* **Task details**
Rewrite everything from the line containing "You are a computer-use agent. Image" down through the end of the listing, with "sidebar" replaced by "navigation panel" and nothing else changed. Leave the pictures out of your answer.
══ Provided data ══
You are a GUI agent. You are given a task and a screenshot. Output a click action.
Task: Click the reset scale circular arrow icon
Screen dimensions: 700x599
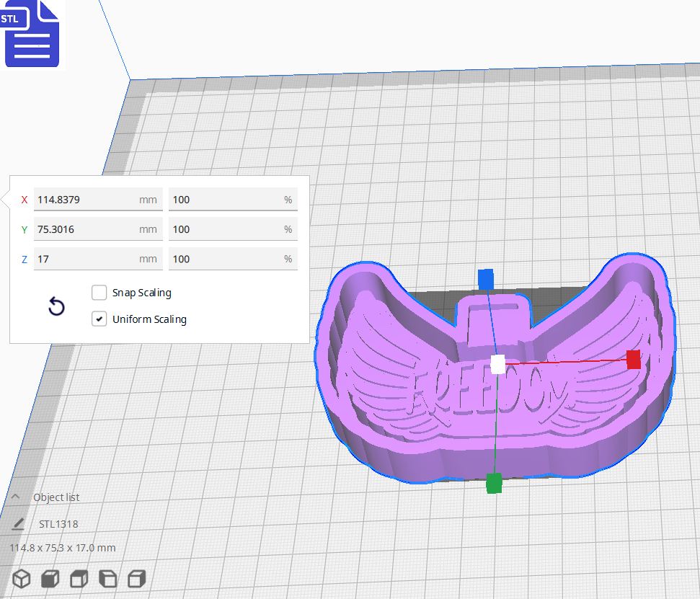56,306
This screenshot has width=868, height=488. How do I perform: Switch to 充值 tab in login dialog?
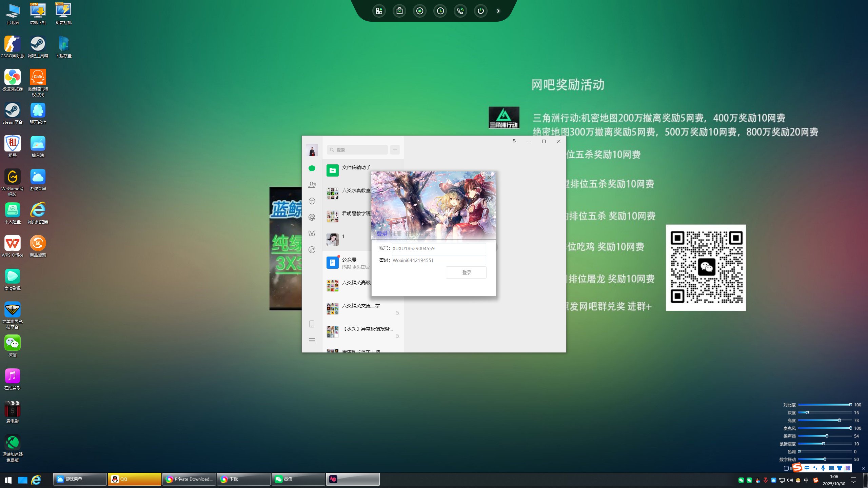coord(410,233)
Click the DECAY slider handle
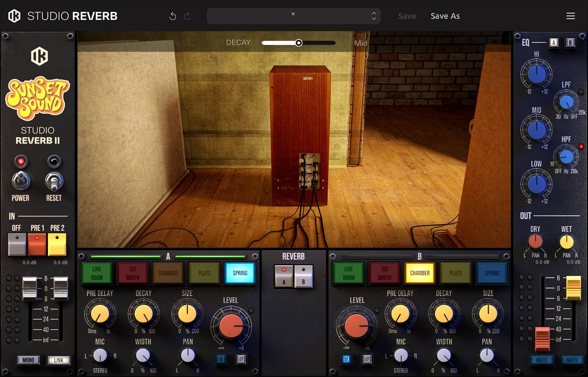This screenshot has width=588, height=377. (x=299, y=43)
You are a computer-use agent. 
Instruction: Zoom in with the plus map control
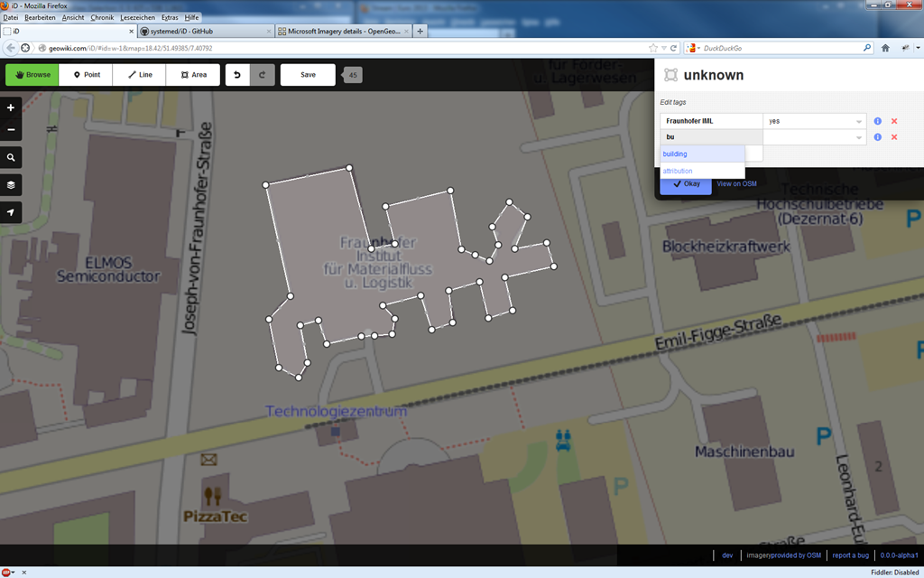click(x=11, y=108)
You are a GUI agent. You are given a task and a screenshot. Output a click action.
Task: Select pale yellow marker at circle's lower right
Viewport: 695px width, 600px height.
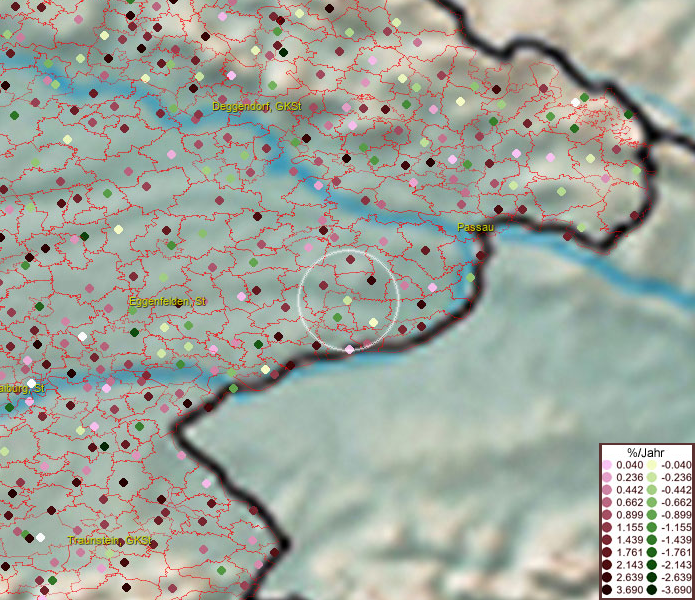(x=373, y=322)
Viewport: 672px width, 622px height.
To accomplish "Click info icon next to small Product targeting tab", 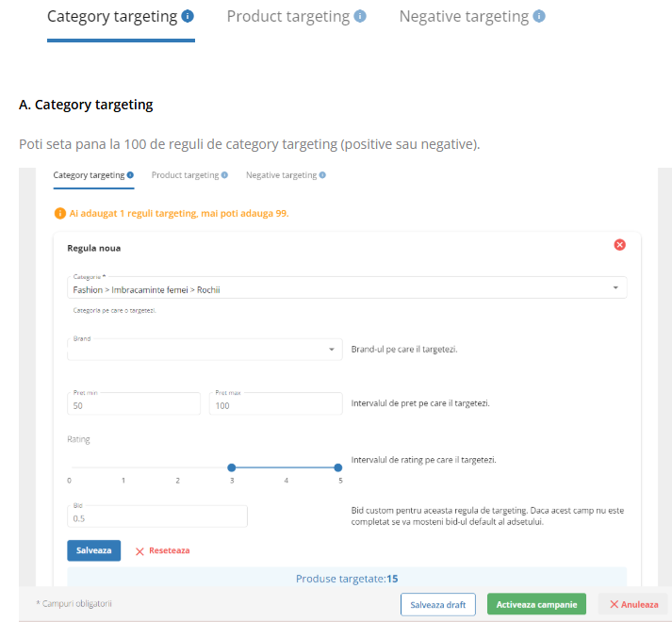I will [224, 175].
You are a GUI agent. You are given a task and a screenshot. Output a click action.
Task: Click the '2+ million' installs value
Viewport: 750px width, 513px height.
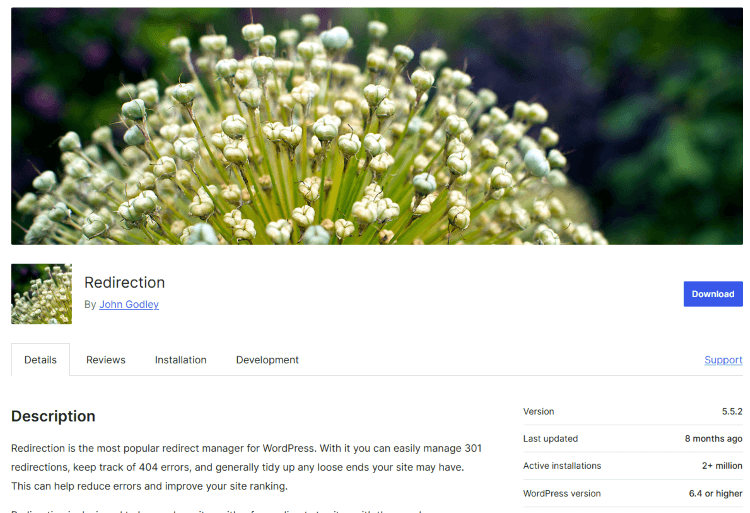click(x=721, y=466)
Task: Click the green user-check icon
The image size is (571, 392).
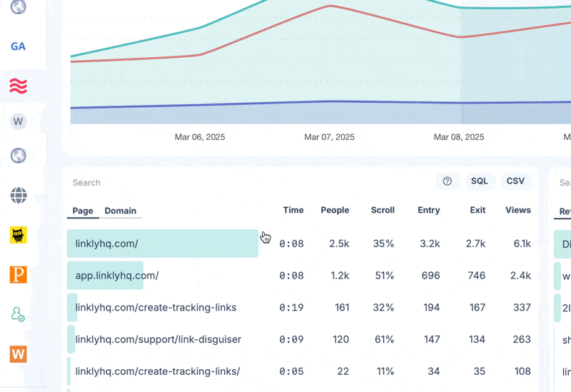Action: point(19,314)
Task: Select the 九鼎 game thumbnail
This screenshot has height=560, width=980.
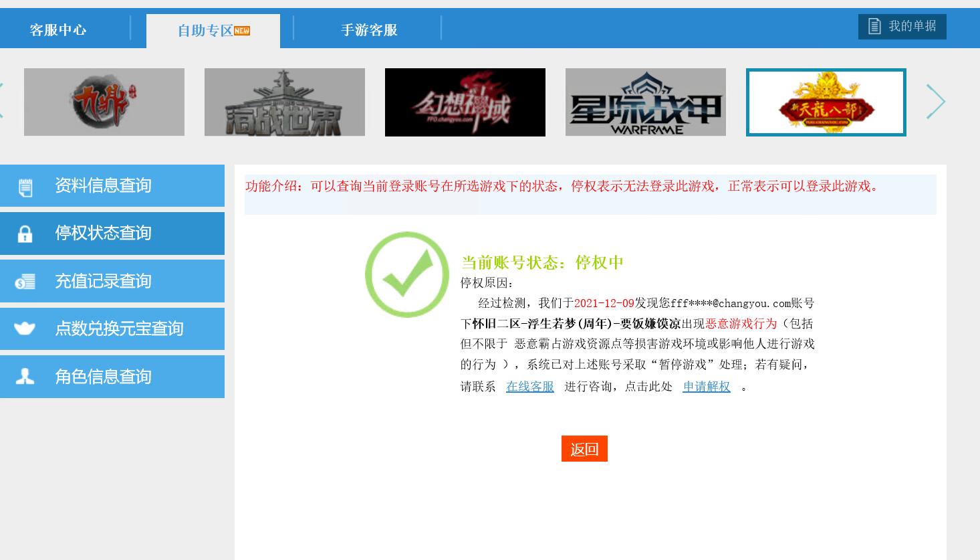Action: pos(104,102)
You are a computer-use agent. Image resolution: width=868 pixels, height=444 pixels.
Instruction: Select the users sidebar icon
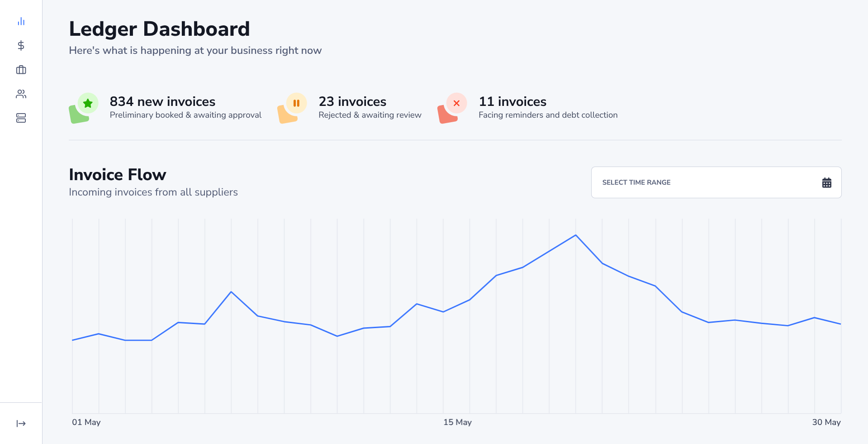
═══
* **Solution**
You are a computer-use agent. Image resolution: width=868 pixels, height=444 pixels.
Instruction: Select the users navigation panel icon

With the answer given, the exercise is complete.